I'm due for wetting agents so I'm also going to be applying that soon. Penterra on one side of the house and Tournament Ready everywhere else.

Pics:
It was raining earlier so I didn't get a good picture. Will try to get something better later.

All this rain and watering the sprigs has brought the ryegrass back from the dead.


FYI some of the yellowing in this one is from built up clippings from that major rain storm a couple weeks back. I was out of town and they sat on the turf for about a week.


Cleaned up my baby this past weekend.


----------



## adgattoni (Oct 3, 2017)

Put down a cocktail of things on the ryegrass tonight:
- Quinclorac (0.367oz/1ksqft)
- Kelp4less Extreme Blend (~15-20g/1ksqft)
- Melatonin (2g/1ksqft)
- ~0.5 N worth of 13-13-13


----------



## adgattoni (Oct 3, 2017)

*Tournament Ready vs. Penterra Showdown*

@Brackin4au @SGrabs33, I got the wetting agents applied today. Tournament Ready on one swale and Penterra on the other.

One interesting thing the Penterra does that the Tournament Ready doesn't: it's incredibly noticeable on the turf.

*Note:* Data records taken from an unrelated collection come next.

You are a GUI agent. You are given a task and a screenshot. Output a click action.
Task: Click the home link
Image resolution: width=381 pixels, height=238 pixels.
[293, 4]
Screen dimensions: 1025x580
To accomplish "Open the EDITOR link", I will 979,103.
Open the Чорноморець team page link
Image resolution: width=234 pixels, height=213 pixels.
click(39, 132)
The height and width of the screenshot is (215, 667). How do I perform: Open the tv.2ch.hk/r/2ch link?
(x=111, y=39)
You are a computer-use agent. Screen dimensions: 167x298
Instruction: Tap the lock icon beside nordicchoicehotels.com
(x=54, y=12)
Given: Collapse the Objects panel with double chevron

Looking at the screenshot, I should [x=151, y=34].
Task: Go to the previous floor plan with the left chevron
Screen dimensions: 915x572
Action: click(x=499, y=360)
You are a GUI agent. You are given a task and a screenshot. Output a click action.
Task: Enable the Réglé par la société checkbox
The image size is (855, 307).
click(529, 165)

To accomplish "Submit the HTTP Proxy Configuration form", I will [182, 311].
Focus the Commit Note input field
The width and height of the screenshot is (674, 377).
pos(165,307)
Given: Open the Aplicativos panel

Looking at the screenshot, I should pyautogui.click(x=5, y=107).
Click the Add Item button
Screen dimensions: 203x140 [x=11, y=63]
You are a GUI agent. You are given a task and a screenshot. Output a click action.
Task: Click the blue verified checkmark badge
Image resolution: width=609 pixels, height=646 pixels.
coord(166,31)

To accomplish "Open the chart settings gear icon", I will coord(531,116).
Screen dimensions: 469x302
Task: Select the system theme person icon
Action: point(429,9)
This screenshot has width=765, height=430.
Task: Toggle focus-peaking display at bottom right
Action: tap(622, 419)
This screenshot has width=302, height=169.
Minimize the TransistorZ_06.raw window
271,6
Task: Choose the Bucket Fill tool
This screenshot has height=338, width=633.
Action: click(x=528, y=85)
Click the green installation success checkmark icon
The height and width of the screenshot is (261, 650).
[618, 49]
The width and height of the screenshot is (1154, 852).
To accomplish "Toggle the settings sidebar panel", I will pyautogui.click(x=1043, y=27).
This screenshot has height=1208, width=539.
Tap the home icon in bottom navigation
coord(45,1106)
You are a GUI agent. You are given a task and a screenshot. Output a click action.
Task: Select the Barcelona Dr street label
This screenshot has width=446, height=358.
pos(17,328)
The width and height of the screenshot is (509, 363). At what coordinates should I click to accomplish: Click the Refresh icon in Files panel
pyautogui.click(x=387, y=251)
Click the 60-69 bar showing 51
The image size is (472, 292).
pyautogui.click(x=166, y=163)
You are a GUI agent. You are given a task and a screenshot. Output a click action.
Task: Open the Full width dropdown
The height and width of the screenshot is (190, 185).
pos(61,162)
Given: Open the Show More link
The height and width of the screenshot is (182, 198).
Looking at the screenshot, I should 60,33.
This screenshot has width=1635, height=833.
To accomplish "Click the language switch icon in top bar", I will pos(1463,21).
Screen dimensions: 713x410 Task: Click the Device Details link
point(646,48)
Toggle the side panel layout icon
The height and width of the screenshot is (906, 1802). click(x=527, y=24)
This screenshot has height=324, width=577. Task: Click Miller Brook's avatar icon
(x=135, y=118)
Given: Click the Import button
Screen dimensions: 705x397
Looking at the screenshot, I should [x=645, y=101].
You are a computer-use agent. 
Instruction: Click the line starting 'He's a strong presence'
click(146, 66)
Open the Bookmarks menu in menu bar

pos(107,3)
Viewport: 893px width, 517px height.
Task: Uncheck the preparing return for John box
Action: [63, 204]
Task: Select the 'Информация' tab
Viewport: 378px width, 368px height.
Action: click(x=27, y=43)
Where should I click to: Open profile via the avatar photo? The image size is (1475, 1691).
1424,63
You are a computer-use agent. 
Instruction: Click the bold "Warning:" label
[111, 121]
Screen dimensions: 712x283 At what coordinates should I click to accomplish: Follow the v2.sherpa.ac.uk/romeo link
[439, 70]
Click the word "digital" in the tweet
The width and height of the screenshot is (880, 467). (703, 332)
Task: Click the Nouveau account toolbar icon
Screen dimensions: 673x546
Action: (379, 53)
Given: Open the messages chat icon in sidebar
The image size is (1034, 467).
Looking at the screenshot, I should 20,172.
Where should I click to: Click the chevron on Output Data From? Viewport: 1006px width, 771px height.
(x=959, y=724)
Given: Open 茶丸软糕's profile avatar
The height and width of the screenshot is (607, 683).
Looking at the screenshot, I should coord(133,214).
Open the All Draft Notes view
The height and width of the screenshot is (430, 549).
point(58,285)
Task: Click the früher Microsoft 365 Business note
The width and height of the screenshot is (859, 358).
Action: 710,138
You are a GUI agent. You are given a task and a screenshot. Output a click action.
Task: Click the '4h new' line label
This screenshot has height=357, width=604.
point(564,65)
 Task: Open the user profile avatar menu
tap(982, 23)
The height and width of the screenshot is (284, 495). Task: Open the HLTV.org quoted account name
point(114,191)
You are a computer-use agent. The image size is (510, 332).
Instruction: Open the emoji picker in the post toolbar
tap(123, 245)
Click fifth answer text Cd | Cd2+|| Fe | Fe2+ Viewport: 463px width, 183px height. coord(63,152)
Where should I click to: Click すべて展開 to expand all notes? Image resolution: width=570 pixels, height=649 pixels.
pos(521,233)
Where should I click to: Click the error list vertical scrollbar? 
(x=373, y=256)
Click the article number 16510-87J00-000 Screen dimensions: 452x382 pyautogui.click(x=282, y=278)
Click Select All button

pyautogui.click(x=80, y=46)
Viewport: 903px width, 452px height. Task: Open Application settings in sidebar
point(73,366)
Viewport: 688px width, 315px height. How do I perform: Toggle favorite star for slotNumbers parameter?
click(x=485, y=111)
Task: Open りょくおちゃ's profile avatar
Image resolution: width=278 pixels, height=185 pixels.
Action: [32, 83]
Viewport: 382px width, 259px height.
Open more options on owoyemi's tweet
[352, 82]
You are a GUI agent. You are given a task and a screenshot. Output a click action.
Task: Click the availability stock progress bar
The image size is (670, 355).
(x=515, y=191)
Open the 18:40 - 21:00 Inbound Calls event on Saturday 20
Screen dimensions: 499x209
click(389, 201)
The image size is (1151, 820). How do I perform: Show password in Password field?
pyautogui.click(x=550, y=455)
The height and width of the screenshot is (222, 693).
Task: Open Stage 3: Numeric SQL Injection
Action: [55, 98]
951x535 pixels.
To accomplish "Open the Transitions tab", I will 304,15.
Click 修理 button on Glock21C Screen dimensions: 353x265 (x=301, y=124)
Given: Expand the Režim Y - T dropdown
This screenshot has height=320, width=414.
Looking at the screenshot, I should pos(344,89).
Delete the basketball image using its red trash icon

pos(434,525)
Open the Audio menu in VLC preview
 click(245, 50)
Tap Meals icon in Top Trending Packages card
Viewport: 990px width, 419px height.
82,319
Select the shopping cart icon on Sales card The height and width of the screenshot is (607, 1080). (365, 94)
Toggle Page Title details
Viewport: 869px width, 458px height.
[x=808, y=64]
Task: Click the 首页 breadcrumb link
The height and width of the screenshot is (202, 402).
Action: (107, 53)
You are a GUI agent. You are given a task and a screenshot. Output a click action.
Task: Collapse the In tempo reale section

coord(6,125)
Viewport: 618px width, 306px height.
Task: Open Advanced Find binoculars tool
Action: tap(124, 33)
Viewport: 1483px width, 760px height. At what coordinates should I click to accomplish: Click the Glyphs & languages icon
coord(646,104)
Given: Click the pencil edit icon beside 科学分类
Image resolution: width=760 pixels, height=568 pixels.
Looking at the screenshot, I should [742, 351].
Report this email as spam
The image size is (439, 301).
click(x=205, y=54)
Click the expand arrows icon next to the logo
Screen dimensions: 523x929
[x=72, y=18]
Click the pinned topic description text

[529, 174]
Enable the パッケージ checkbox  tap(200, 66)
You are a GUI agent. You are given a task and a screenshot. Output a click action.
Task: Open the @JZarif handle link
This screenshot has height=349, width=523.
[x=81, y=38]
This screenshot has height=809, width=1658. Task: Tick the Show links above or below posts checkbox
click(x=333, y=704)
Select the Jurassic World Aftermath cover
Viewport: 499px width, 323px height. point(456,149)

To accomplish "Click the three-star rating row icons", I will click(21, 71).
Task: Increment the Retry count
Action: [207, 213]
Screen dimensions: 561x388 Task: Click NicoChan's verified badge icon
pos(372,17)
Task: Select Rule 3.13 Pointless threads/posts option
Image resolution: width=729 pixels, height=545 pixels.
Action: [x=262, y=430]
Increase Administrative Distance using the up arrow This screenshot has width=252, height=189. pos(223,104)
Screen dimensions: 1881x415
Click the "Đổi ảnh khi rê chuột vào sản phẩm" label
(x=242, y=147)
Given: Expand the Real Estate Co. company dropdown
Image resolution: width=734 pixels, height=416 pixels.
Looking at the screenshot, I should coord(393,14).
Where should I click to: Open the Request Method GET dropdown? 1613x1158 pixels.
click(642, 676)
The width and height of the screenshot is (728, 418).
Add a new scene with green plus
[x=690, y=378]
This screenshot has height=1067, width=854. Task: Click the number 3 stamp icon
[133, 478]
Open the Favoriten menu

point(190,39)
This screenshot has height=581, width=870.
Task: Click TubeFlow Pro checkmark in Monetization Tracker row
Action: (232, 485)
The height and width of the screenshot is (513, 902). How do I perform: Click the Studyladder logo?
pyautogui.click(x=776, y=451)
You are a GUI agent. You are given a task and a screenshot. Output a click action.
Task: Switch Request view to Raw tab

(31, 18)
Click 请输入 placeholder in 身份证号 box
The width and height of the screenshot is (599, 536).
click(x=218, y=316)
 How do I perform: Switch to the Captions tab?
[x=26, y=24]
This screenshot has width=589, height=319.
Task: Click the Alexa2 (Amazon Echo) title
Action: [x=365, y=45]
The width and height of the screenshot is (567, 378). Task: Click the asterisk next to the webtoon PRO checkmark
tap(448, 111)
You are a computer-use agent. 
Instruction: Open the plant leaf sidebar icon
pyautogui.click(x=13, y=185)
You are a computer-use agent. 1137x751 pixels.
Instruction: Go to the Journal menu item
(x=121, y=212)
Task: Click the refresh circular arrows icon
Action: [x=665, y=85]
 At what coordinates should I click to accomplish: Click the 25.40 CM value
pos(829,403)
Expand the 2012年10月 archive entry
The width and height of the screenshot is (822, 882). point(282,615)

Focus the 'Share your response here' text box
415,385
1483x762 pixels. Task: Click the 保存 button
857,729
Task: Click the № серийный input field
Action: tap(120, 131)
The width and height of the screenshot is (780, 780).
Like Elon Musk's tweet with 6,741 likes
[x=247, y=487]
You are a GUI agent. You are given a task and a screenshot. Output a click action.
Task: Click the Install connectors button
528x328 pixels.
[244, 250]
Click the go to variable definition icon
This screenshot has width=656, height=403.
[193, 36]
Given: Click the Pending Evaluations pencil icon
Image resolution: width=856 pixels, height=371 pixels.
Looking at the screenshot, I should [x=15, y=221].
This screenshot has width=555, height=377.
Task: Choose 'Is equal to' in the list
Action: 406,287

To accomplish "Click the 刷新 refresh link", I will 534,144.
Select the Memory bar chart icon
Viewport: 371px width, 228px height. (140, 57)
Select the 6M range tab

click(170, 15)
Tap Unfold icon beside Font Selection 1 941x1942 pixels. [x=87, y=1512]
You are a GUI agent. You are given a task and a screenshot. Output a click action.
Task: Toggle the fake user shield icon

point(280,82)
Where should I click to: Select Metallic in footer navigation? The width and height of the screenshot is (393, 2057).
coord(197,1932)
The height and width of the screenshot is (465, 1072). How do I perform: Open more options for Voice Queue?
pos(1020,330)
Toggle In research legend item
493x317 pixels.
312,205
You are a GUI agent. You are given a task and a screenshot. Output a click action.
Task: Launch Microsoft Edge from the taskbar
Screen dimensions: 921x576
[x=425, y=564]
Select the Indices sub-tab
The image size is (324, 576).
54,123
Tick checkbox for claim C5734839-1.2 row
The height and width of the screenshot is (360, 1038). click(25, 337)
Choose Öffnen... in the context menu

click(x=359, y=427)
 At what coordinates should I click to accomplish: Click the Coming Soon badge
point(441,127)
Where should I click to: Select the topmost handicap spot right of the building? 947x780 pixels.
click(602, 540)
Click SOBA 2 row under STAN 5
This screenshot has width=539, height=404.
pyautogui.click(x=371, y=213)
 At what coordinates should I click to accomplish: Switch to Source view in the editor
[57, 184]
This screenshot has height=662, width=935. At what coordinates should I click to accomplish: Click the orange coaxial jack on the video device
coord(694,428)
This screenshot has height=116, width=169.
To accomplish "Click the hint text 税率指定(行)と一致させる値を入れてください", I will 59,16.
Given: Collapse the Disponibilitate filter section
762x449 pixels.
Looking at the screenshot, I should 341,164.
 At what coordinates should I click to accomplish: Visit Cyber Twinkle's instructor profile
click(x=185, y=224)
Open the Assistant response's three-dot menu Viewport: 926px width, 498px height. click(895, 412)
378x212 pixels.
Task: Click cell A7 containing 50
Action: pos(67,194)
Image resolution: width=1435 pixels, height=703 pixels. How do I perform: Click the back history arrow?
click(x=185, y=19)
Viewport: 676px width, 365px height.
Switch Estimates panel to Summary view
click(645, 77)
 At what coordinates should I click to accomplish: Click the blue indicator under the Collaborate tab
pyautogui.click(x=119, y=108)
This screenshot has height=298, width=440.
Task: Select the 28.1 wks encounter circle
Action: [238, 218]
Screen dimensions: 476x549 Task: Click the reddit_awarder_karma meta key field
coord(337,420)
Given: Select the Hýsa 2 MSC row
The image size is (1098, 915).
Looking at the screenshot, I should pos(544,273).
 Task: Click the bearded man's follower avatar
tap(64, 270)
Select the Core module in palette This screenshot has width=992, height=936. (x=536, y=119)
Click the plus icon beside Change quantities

It looks nothing like this when simply wet. FYI obviously I skipped the "no wetting agents" plot.



Just to confirm I didn't compromise the test plots by not applying wetting agent to all of the plots:



As a comparison shot, here are some pictures from a nice heavy rain recently (I've been behind on getting wetting agents reapplied):


----------



## adgattoni (Oct 3, 2017)

Ryegrass sure does stripe well! Got everything mowed today.


----------



## adgattoni (Oct 3, 2017)

Got some pictures during that thunderstorm yesterday. Generally i saw improvements in percolation with both tournament ready and Penterra, but it seems the Penterra did a bit better. @SGrabs33 @Brackin4au

Tournament Ready


Penterra


This side showed improvement, just not as much as the Penterra side imo. Both work well for dry spots though.



Test plot update:
Generally about the same as the rest of the lawn thus far. Plugs were still difficult to pull. No apparent difference in floculation, rooting, color, or soil moisture.

CarbonX


Microgreen


Rgs


Air8


HumicDG


Control


No wetting agents


K4L extreme blend


Thinking about doing another verticut next weekend, spreading the sprigs, then doing a mid season scalp.


----------



## adgattoni (Oct 3, 2017)

Doesn't really show up as clearly in pictures, but I think the Carbon-X plot looked slightly bluer than the rest of my lawn today:


----------



## adgattoni (Oct 3, 2017)

*New Air-8 Test*

The area below is a low spot on my property and holds a lot of water. So much so that the ryegrass I had established here drowned out and died after I watered hourly for a week to encourage some sprigs to root (approximately an 80% fail, but I am starting to see patches of bermuda all over this area). Wetting agents alone have not improved water infiltration in this area. I plan to do a leveling project to improve the overall slope this area, but I'm not sure if I'll be able to get to it this season (probably next season). Therefore, I'm going to start applying Air-8 to this entire area to see if anything improves. There won't be a control area for this, so the comparison point will be the other pictures in this thread (you can see a distinct spot where water has pooled in several pictures) and my own memories of how this area has held water for days after a rain (been here about 7 months now, and we had a pretty rainy Winter).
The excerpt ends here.